Well since it's easier to become a surgical PA, how hard is it to get into PA school after nursing school?
 
Well since it's easier to become a surgical PA, how hard is it to get into PA school after nursing school?

If you pick the right PA school, then you should get in somewhere. Right now I'm confident that I could get in most places I would want to go if I were still on that route instead of NP. But the programs I would want to go to are places that have high HCE requirements. I would imagine youd still have to make a good showing in the prereqs to make the cut. I think if an RN didn't make it into PA school, a lot of it would probably be due to having some serious academic mishaps that call into question their level of mastery over basic sciences. PA school is going to teach you totally new material, and you need to be able to keep up.
 
the vast majority of surgical jobs for nonphysician providers( > 95%) go to PAs just like the vast majority of psych and peds jobs( > 95%) go to NPs. there are 20+ surgical pa postgrad programs as well.
do yourself a favor, if you are intent on surgery go pa if you ever want to see the inside of the o.r..
lost of "surgical nps " actually just do postop clinic and no intraoperative work.
if I wanted to do psych I would have gone np.
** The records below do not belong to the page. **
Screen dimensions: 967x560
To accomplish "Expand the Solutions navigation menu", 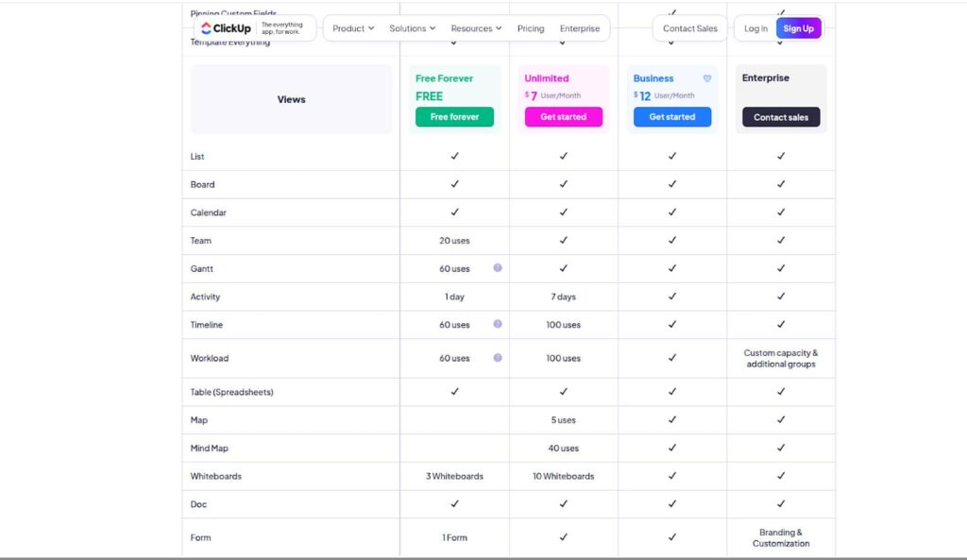I will [412, 28].
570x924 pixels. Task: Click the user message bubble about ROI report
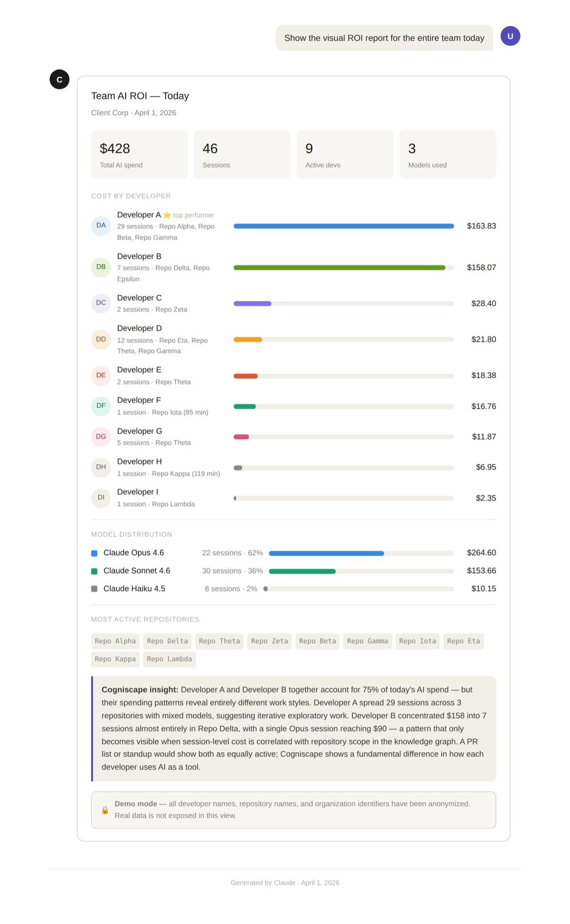click(384, 38)
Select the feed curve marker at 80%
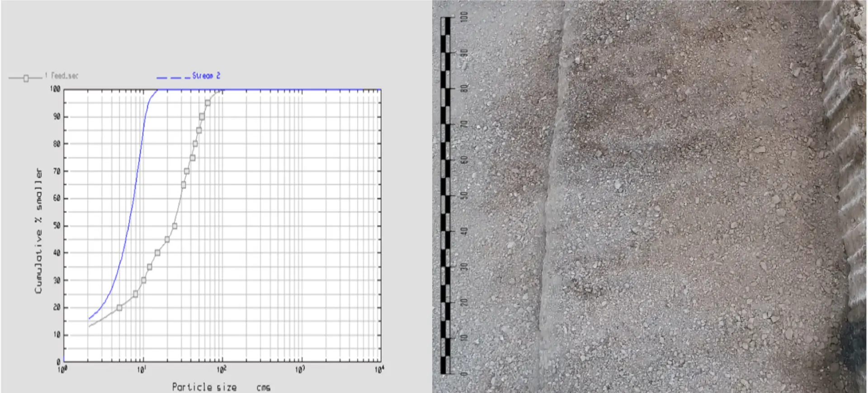This screenshot has width=868, height=393. coord(195,144)
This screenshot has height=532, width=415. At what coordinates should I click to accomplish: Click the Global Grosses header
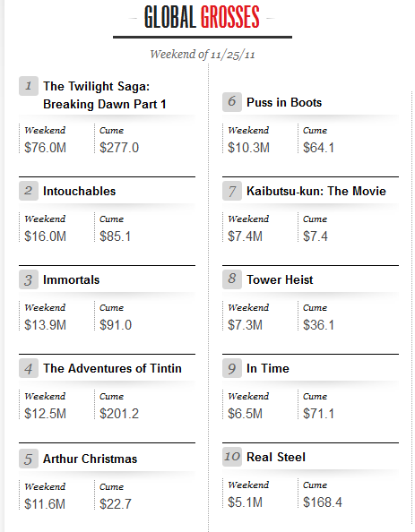(202, 17)

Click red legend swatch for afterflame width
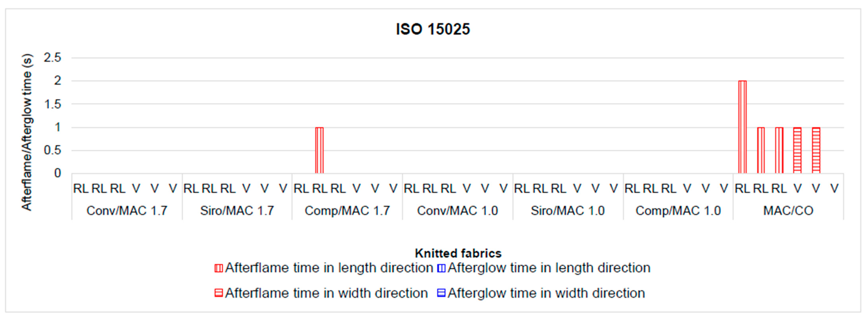[x=219, y=293]
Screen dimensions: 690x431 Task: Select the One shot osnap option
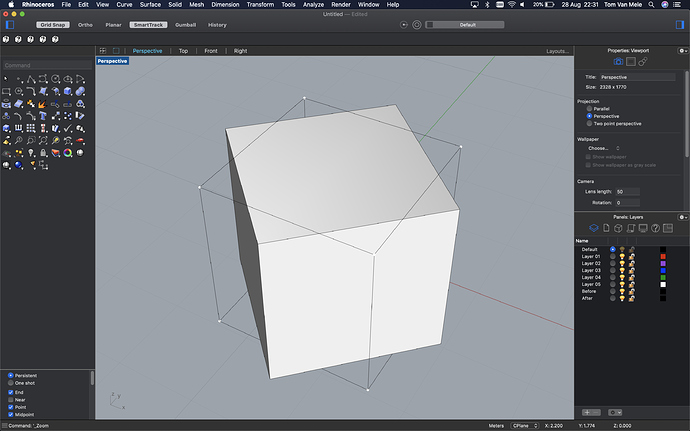click(x=10, y=382)
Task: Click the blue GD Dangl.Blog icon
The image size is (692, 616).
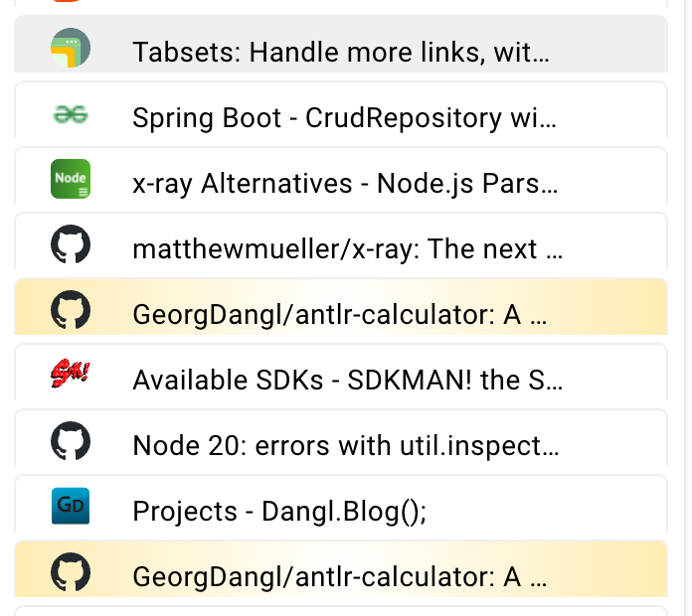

And like another poster mentioned, things vary according to region. There are tons of NPs in the ER. My ER has no PAs, just physicians and NPs. But I know that there are PAs and NPs in the other hospital systems in the area. NPs in surgery aren't common around here I don't think, but that could also be because we have quite a few residents. But that NP i know that does first assist seems to do really well. And just because you don't see a lot of something doesn't mean it's because it's hard to pull off. Much of it could be because theres a path to get there that isn't as fluid, and people don't think to travel it.
 
And like another poster mentioned, things vary according to region. There are tons of NPs in the ER. My ER has no PAs, just physicians and NPs. But I know that there are PAs and NPs in the other hospital systems in the area. NPs in surgery aren't common around here I don't think, but that could also be because we have quite a few residents. But that NP i know that does first assist seems to do really well. And just because you don't see a lot of something doesn't mean it's because it's hard to pull off. Much of it could be because theres a path to get there that isn't as fluid, and people don't think to travel it.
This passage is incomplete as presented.